**TEXT TO READ**
══════════
In some cases, however, overpaying for actual performance makes sense. For example, a Designated Player coming to MLS from Europe at the end of their careers. The salary or fee paid to or for the player is often greater than the on-field performance received by the team, but the cost could potentially be returned in leadership, merchandising, ticket sales, and brand awareness. Bastian Schweinsteiger signed for the Chicago Fire in 2017 and performed slightly above the average player in his position group. Despite his slightly above average performances, Bastian received a salary of $5.6 Million, making him a top 5 earner in MLS. This, however, was never viewed as problematic by the Fire nor their fans, as he raised the franchise’s profile for his three years in MLS and ticket sales immediately increased after his signing. In this case, the Chicago Fire knowingly overpaid for his actual on-field performance, but they more than made up for it in sales and leadership in the locker room. This is a perfect example of a knowledgeable overspend on a player. 

Just as there are knowledgeable overspends, there are more knowledgeable underspends. This is when a club knowingly pays less than the player’s market value but receives a “diamond in the rough” player in return. A more recent example of a diamond in the rough success story is when Tottenham signed Dele Alli from MK Dons. Signed for only €5,000,000, Dele is now worth well above €50,000,000 and widely regarded as one of the top midfielders in the Premier League.
══════════
**DATASET SECTION**

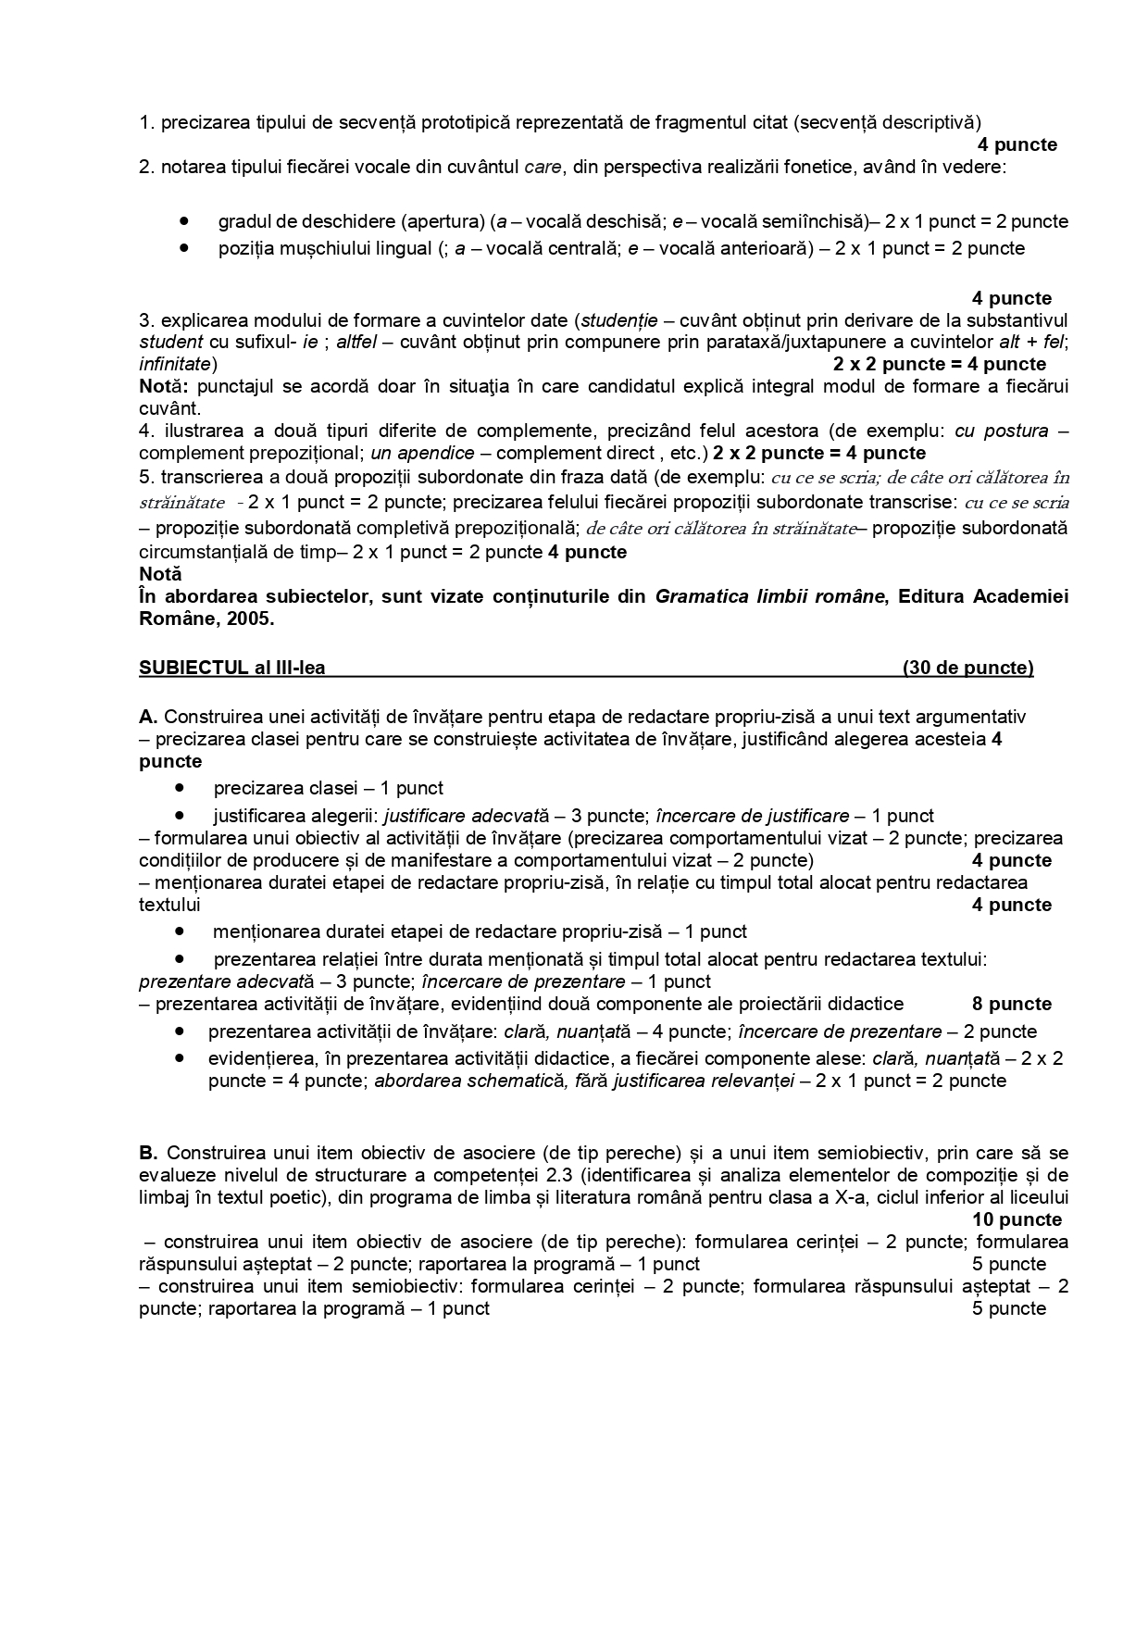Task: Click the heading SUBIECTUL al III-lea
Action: (x=231, y=668)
══════════
**TASK INSTRUCTIONS**
**a.** Answer these from the passage on soccer player spending:
(i) In what year did Bastian Schweinsteiger sign for the Chicago Fire?
(ii) What salary did Schweinsteiger receive?
(iii) From which club did Tottenham sign Dele Alli?
**b.** Resume the passage on soccer player spending, picking up right after its last sentence.
The data play no part in what comes next.

**TASK-BY-TASK RESULTS**
**a.**
(i) 2017
(ii) $5.6 Million
(iii) MK Dons

**b.**
Underspending on top value is the goal of every player recruitment team and front office around the world. Originally made famous by Michael Lewis’ book describing Billy Beane and Paul DePodesta’s roster-building strategy with the Oakland Athletics of Major League Baseball, the process of identifying and signing these “diamonds in the rough” is often referred to as Moneyball

The Background to the Models

Let’s start off by making sure all of our bases are covered (pun intended). Salaries and transfer fees are different things. Salary is how much a player gets paid for playing week in and week out. It’s their paycheck. A transfer fee (which really only exists in professional soccer) is how much a team pays another team in order to gain the services of that player. Transfer fees can sometimes be exorbitantly high and other times be ridiculously low. 

In 2017, Neymar transferred from Barcelona to PSG for over $200 Million. Transfer fees can also be $0, or “a free transfer”, for players who are at the end of their contract. In 2011, AC Milan let Andrea Pirlo, one of the best midfielders of all time, join Juventus for free. Poor planning by teams can allow high-value players to leave for free at the end of their contract, when, if sold a year earlier, they could have garnered fees into the millions.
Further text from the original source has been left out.